An interesting question on Twitter the other day got me thinking. Would I agree that Jack Frost is the British Columbo? Well, maybe, but then again, there are a few dissimilarities too.
But what is it that makes Columbo so good in the first place?
For a start, it’s pretty much unique among police procedurals in being not a whodunnit but a how’s-he-going-to-solve-it. In fact, there are few episodes of Columbo where you don’t know who did it – and those ones stand out as the exception, rather than the rule.
The quality of Columbo is, sadly, variable. The mid-80s revival did the show very few favours – the early 1970s episodes being generally sharper in writing and better in tone. Fortunately, it retained Peter Falk as Columbo, whose performance was surely one of the great strengths of the show. (I’d still like to see the original TV play starring Bert Freed, however.)
“Death Lends A Hand is probably the archetype of the Columbo episode, if not the high point of the entire series. Robert Culp (a three-time Columbo murderer, and – for me – the iconic Columbo killer) runs a detective agency and kills the wife of a client who intends to expose his blackmail operation.
In the course of the investigation (oh, by the way, this paragraph contains spoilers, so skip ahead if you haven’t seen it) Columbo befriends the PI, and is offered a job – of course, he’ll have to give up the current case, naturally… Columbo responds by turning down the offer, and then exhuming the corpse. Culp has had to arrive in a hired car as his is in the garage – and it turns out the body is missing a contact lens. A thorough search of the murder scene turns up nothing, and Culp breaks into the garage to recover the lens from the boot of the car. Naturally, Columbo and the rest of the police got there first, and are waiting for him. On the way out, Columbo reveals that he was a mischevious child and used to play a prank – putting a potato in the exhaust pipe (tail pipe) of a car. It doesn’t harm the car, merely puts it out of action for a while – until you can get a garage to remove it… (that’s the end of the spoilers, if you care about that type of thing)
And that is the other interesting feature of Columbo – the twist. Because the twist isn’t that Columbo solves it – it’s that, like Sherlock Holmes, he’s been so far ahead of everyone for a while now, and it’s only when things are resolved that this gets revealed.
He’s good at covering up his thoughts too – hiding behind the shabby raincoat, the “classic” car, the dog called simply Dog, and the plethora of scribbled notes (often glanced at with a sharp “oh, I gotta pay that”) is a ruthless detective. The plethora of “cousins” and “nephews” are often informants, or just simply bits of information that he gained from experts. He frequently sets up elaborate stings – in “Suitable For Framing“, for example, it’s Columbo’s own fingerprint that finally traps the murderer. He’s not even afraid to lie – in “Murder Under Glass“, he speaks fluent Italian with a waiter, even translating to English, while in “Strange Bedfellows” he claims not to speak any – a ruse to disarm the Italian speakers, thinking they can be overheard, but not understood.

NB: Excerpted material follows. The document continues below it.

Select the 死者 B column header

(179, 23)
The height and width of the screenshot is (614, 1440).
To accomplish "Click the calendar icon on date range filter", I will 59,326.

Some of the things Columbo do are somewhat unorthodox – he eats the parmesan cheese at a murder scene (destruction of evidence), doesn’t carry a gun, or pass the tests for over ten years (dismissal from the force), he even conspires with a gangster to threaten a suspect (a comedown as he previously did the same thing with a king). But even so, he’s regarded as their “best man” (“Columbo Cries Wolf“).
So what is it that makes Columbo what it is?
- Onscreen violence shows no blood
- He’s the smartest guy in the room – always one step ahead
- A clever twist
- Classic car
- Likeable character
So who’s the British Columbo? Well, next time, I’ll start looking at the suspects. Until then, there’s just one more thing.
What’s Columbo’s name? He always says “lieutenant”. But in “Dead Weight“, we see the badge, briefly: it’s Frank.